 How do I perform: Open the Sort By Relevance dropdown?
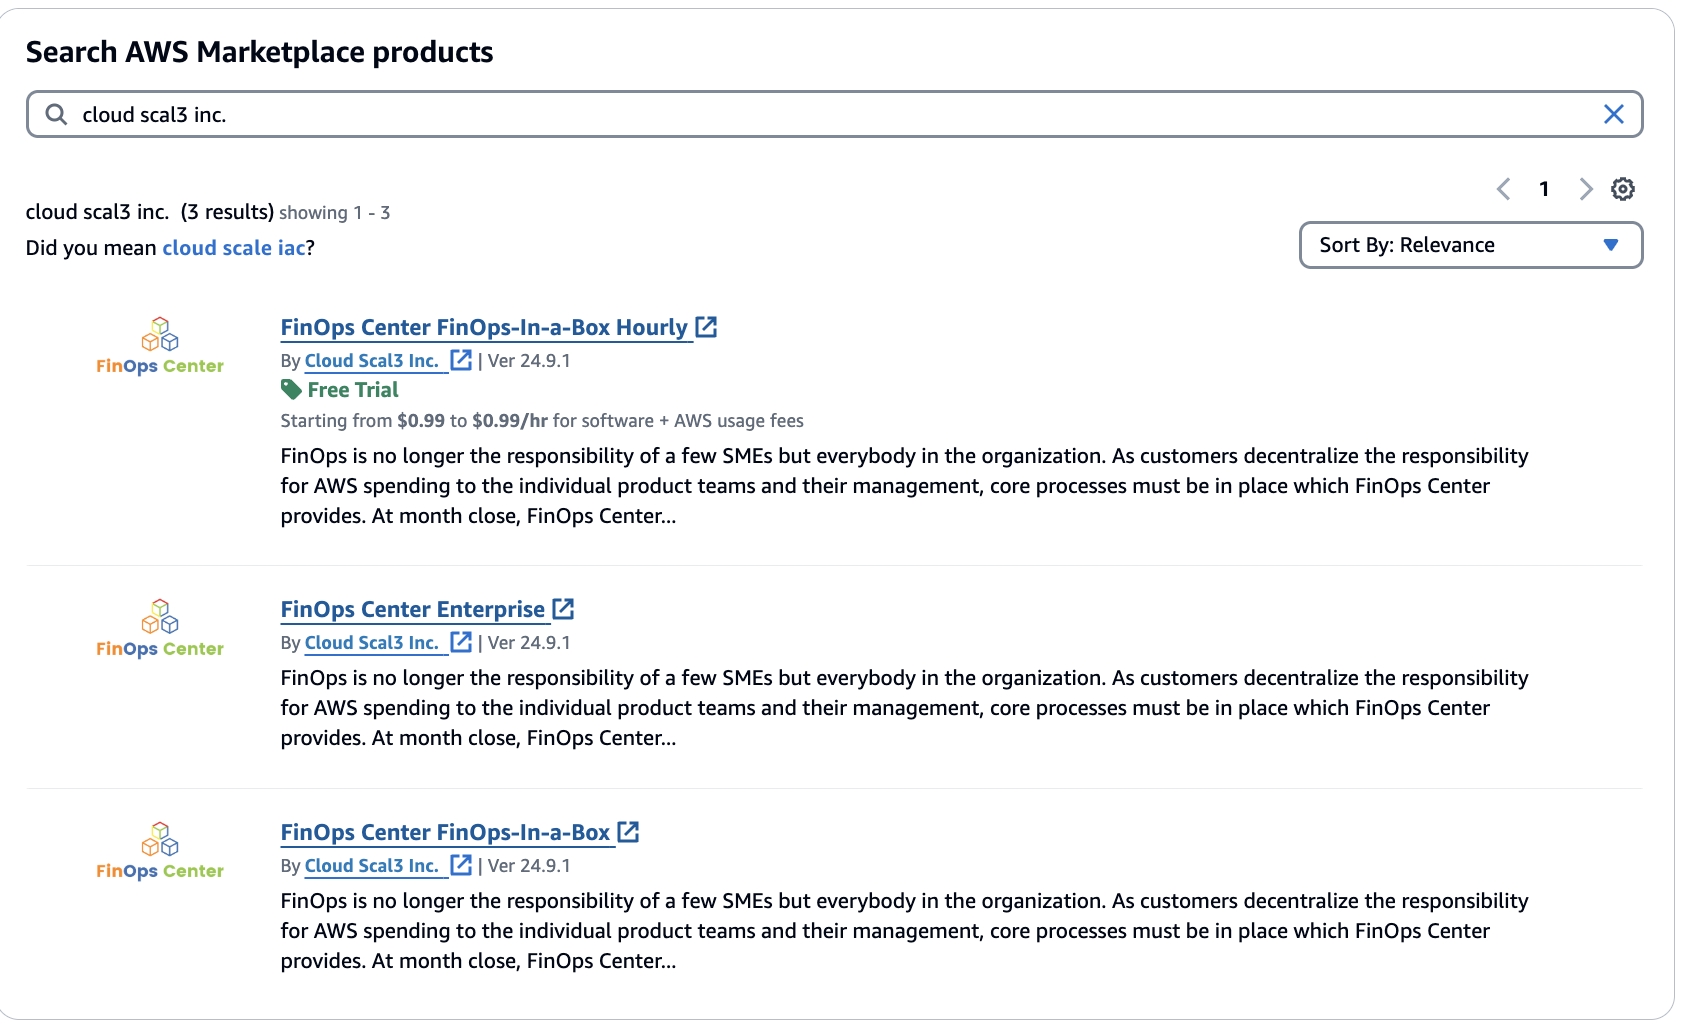coord(1470,245)
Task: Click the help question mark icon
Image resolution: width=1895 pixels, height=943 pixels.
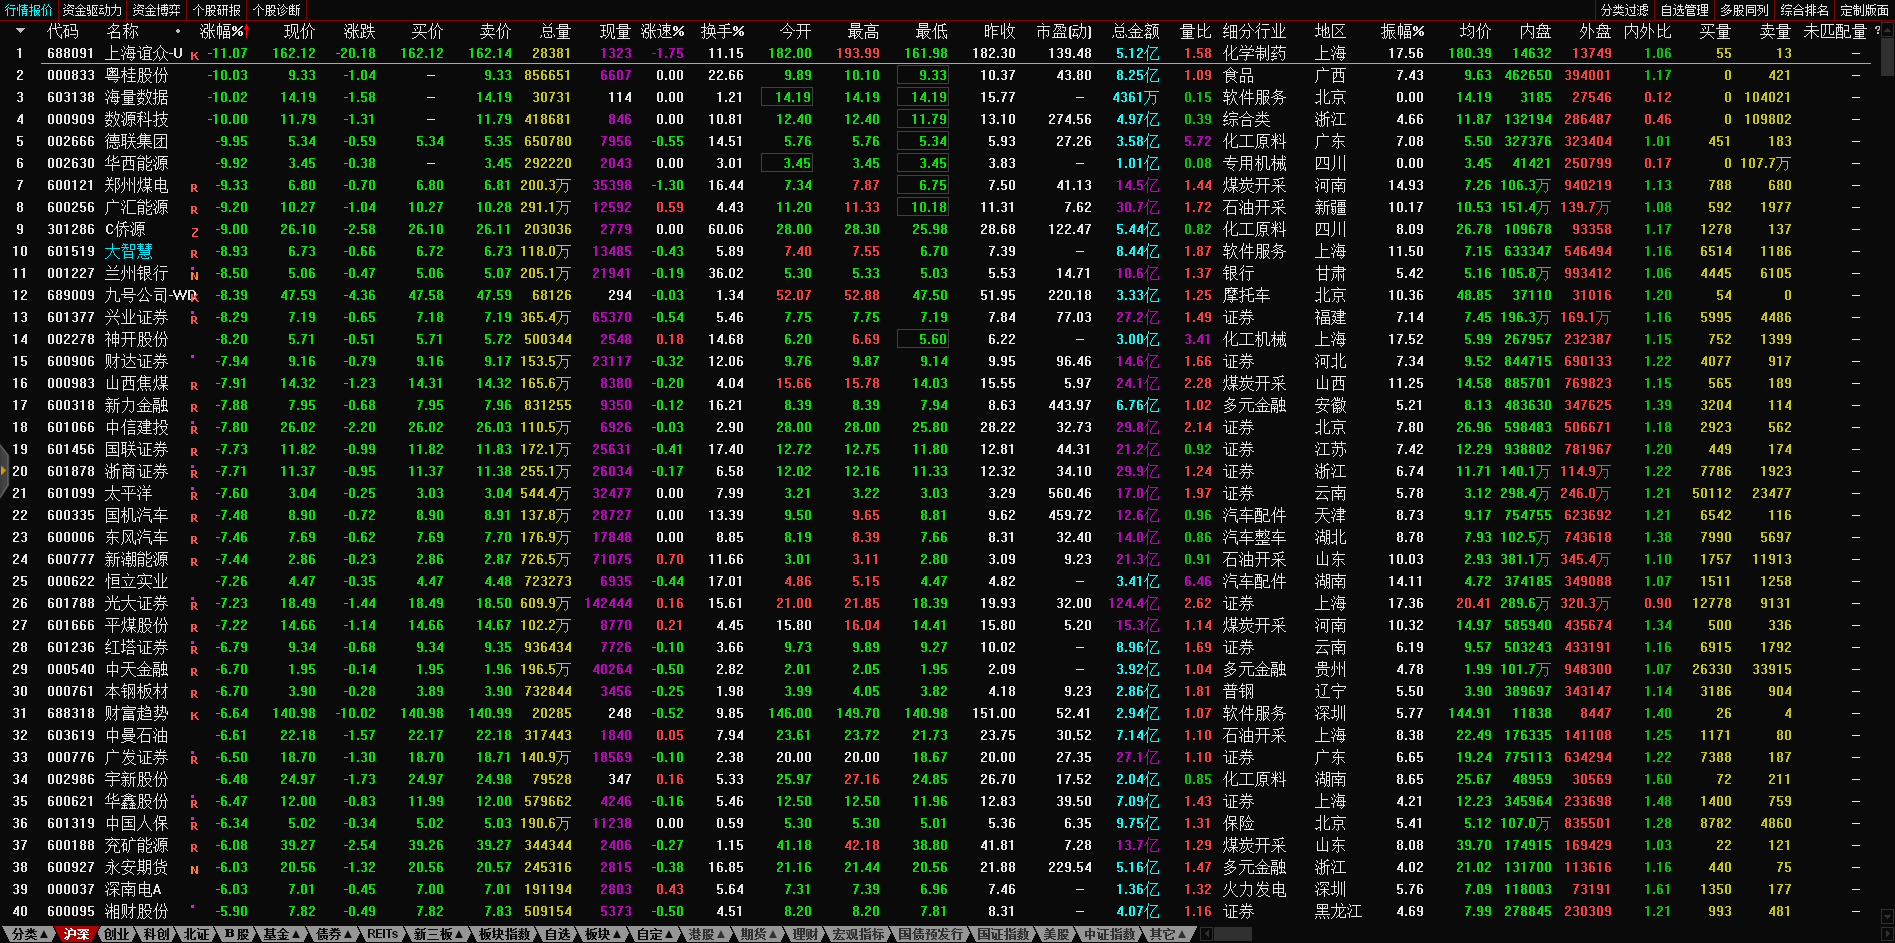Action: [1877, 31]
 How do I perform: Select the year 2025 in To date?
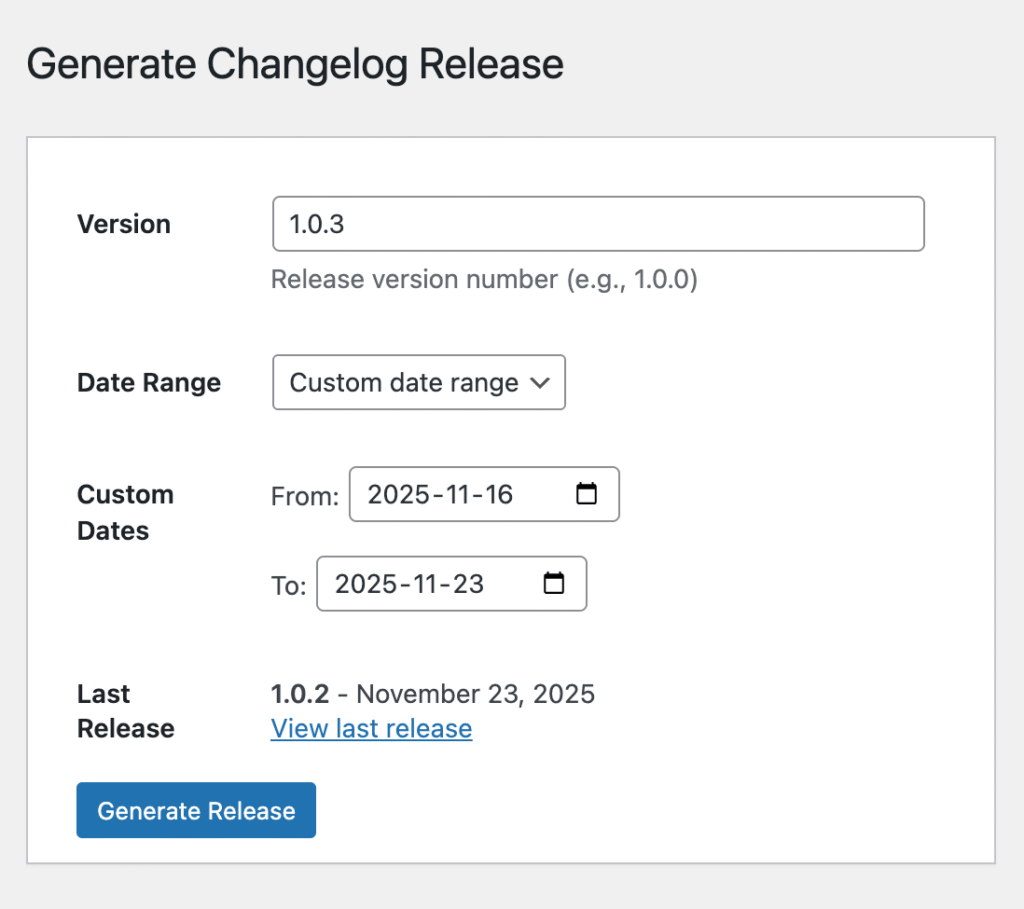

··········

→ TASK DIRECTIONS
Your answer must be an exact copy of the lines from the line with "Image resolution: width=1895" to the final line of the data, both ends included, and no pictures.

→ ANSWER SPACE
Image resolution: width=1895 pixels, height=943 pixels.
Action: [1877, 31]
 How do I perform: Select the year 2025 in To date?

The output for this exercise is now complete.